:: Text section ::
::::

LIBERIA became the second West African state to declare a state of emergency over the Ebola Virus Disease, following in the footsteps of Sierra Leone that did did so last week.
Liberia President Ellen Johnson Sirleaf declared a state of emergency of at least 90 days on Wednesday, saying extraordinary measures were needed “for the very survival of our state”.
Nigerian health officials are describing the presence of Ebola in the country as a national emergency.
The situation has seen quarantines in Sierra Leone being enforced by troops, while military blockades in some areas of Liberia have reportedly cut off entire cities from trade.
The World Health Organisation (WHO) in its latest update said 932 people have so far died from the illness, while 1, 711 have been infected in the four countries, including Guinea.
WHO is meeting to decide whether to declare a global alert, with a decision expected on Friday.
Beyond the rising death toll is another grim reality, that the three most affected countries are already fragile countries that require more international support than other countries.

::::

:: Record extracts ::

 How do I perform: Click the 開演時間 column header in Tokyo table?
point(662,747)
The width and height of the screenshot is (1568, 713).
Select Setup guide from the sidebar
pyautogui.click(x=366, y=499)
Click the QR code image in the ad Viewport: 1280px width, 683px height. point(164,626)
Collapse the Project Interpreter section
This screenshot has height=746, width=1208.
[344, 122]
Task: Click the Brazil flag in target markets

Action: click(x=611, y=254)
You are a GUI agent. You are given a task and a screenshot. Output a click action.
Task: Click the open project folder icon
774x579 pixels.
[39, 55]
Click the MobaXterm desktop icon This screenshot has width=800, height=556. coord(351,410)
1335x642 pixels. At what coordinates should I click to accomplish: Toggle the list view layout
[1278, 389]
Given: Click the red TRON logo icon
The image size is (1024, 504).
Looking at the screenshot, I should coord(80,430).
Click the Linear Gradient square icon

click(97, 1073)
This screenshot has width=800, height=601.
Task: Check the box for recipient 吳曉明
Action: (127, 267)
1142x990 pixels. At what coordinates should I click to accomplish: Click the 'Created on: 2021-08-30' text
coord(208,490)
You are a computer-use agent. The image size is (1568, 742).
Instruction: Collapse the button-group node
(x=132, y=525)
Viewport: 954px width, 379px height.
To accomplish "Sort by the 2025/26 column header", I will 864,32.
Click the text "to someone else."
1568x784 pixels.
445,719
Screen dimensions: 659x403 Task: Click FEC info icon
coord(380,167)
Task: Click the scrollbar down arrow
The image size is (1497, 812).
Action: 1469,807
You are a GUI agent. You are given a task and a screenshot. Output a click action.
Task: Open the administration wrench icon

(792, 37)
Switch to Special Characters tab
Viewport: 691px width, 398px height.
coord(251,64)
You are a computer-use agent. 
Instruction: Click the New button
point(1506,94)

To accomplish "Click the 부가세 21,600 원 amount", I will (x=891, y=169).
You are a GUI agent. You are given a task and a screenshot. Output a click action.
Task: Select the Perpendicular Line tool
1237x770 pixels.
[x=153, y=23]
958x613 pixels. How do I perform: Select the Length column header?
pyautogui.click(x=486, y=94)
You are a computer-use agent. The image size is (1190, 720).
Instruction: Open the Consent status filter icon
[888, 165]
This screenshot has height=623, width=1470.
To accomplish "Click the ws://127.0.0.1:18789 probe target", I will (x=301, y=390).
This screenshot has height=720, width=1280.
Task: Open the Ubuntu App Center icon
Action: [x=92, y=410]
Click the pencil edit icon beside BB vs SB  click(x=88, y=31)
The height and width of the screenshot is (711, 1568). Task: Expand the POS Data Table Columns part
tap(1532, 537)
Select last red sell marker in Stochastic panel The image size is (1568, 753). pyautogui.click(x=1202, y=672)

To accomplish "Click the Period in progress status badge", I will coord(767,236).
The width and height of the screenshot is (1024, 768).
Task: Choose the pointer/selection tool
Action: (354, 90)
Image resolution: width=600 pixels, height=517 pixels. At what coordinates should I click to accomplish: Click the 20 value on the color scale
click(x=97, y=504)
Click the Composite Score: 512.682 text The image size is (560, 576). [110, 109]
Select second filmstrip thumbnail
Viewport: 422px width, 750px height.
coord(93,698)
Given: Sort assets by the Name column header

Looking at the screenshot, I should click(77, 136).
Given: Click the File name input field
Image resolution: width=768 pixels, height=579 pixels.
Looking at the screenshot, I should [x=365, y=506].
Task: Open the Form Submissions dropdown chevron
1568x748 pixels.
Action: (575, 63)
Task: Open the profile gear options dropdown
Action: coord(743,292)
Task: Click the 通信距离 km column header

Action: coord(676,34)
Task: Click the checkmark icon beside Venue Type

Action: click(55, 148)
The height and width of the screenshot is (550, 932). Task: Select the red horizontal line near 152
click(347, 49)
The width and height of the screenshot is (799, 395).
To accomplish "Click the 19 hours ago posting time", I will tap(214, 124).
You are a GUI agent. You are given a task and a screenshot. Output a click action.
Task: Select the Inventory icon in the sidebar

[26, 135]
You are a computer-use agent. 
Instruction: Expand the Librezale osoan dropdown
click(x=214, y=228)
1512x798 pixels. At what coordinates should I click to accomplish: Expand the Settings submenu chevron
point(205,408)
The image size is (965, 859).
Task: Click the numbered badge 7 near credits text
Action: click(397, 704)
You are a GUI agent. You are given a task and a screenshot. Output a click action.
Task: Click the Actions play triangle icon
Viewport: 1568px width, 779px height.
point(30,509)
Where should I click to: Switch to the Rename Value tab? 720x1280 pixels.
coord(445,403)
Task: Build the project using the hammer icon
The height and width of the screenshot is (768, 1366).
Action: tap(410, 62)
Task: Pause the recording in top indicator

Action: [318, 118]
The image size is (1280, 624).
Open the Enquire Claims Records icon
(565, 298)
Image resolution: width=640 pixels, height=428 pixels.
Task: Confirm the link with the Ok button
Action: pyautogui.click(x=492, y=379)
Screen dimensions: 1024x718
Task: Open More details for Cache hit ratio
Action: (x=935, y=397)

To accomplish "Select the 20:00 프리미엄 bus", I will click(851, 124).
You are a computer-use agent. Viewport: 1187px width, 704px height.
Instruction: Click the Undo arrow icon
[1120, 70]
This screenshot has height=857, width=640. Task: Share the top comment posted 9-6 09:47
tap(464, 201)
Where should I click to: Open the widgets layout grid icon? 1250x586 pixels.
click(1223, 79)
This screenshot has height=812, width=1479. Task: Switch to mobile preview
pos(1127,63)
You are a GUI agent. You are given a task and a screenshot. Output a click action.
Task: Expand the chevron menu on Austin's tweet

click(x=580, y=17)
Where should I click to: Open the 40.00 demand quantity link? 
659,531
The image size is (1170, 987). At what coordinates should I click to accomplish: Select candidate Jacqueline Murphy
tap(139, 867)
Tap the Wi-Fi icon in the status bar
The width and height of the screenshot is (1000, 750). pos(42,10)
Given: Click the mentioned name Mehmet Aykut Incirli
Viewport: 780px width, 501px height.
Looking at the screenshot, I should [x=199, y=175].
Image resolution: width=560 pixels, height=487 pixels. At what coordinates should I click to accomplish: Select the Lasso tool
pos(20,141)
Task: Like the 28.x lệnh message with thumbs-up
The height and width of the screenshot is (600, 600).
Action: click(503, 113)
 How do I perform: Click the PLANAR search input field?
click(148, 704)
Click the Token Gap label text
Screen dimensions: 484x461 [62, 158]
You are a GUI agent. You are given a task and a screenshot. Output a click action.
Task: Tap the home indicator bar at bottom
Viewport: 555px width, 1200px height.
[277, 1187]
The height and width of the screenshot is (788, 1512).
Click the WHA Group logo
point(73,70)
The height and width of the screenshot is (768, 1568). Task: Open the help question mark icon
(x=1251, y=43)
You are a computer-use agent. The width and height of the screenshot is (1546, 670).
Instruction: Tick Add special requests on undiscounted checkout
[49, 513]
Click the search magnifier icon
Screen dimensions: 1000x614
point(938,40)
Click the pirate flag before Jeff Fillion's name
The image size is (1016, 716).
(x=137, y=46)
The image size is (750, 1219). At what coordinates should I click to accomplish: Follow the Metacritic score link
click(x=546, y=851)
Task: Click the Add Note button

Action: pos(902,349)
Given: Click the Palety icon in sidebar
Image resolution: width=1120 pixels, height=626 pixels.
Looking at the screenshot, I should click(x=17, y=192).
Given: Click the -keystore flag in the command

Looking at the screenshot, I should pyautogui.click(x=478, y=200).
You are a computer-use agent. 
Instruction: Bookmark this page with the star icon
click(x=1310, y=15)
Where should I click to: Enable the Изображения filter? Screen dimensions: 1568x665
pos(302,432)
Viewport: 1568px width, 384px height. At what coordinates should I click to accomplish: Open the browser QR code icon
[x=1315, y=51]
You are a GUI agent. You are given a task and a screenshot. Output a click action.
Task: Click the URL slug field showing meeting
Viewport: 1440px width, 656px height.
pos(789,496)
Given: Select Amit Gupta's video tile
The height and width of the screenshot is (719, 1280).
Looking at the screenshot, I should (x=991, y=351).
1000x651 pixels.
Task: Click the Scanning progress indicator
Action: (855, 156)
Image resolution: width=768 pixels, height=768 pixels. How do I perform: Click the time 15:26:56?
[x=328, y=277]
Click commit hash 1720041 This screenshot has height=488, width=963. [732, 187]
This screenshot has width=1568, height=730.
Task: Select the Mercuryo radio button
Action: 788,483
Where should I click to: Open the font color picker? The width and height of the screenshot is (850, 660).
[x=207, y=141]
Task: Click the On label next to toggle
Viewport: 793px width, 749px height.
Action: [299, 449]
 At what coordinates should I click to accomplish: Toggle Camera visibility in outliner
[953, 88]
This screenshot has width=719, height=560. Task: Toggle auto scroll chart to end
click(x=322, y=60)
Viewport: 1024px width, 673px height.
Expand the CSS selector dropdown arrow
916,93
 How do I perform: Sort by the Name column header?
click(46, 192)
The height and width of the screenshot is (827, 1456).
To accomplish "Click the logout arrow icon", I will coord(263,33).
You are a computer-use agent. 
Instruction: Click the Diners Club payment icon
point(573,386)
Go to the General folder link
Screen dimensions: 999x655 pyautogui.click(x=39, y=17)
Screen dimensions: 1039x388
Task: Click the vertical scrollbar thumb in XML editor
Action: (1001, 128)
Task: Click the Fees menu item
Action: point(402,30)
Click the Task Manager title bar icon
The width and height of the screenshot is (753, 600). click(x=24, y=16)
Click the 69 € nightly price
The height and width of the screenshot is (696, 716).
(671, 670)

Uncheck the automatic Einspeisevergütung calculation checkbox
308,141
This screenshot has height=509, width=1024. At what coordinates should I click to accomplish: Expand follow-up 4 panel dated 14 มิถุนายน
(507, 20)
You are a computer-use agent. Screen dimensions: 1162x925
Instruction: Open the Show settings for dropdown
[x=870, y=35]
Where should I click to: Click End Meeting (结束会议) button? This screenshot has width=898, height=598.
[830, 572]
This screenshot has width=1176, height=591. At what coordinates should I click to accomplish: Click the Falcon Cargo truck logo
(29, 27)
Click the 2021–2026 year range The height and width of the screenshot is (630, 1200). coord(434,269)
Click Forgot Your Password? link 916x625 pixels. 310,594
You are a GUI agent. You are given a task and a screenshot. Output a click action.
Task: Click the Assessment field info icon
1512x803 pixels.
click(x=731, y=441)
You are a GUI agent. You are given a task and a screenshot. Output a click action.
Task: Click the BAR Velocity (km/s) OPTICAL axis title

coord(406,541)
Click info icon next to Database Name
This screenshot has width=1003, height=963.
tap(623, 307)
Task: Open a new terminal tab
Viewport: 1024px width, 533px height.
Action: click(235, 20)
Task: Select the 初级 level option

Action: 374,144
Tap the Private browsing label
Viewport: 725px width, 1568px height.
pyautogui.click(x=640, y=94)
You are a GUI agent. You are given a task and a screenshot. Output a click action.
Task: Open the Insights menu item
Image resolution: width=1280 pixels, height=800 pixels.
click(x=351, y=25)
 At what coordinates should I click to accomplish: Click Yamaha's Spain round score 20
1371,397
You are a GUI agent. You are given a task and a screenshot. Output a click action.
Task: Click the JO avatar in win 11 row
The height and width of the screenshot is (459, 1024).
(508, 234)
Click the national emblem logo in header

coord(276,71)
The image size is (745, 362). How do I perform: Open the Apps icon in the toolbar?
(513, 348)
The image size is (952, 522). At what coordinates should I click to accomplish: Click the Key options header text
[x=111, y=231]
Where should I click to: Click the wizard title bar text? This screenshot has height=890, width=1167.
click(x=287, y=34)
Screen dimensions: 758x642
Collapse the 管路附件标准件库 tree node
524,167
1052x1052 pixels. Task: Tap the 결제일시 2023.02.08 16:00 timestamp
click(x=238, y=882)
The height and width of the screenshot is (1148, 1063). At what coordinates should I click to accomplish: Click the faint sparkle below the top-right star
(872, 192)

::::

:: Tasks for this exercise ::
1) According to the Ebola outbreak report, how long is the state of emergency that Liberia's president declared?
2) Continue the Ebola outbreak report from its last sentence.

:: Responses to the tasks ::
1) At least 90 days.

2)
The economic mainstays of agriculture, tourism, travel and mining are already taking a pummelling, and for many the prognosis for the rest of the year is not too rosy.
The fear has also led to a general rise in the cost of living, with prices jacked up by traders fearful of the unknown.
And with Nigeria confirming two people had died from eight confirmed cases in the country, including the first Nigerian citizen, the situation could become much worse. The implications for Nigeria are especially grim—it is Africa’s most populous country, and also its biggest economy.
We take a look at the early economic numbers:
5.9%—Liberia’s projected gross domestic product growth for this year. Minister Konneh has said this will have to be revised down due to the virus, hitting his “Liberia Rising 2030” development plan.
2%—the portion of Liberia’s budget that was hit over the three months of April, May and June, according to the country’s Finance minister Amara Konneh.
This translates to $12 million, and is set to get worse.
$610 million—The cost to Nigeria if it found itself with a similarly sized hole in its $30.55 billion 2014 budget. This sum would be more than half the $1 billion the emergency funding President Goodluck Jonathan is seeking to strengthen the country’s security forces in the face of a terrorist threat by Boko Haram.
This figure would be more than Liberia’s entire budget.
If the outbreak continued at the same rate as in Liberia, for the rest of the year Nigeria, would be staring at a bill of close to $2 billion.
21 million—the population of Lagos, where all the Nigerian cases have been confined. The megacity’s 2014 budget was $3 billion.
1—percentage point revision of Guinea’s projected GDP growth, from 4.5% to 3.5%, according to an IMF-World Bank initial assessment of the outbreak’s impact. This could be further revised if the outbreak continues.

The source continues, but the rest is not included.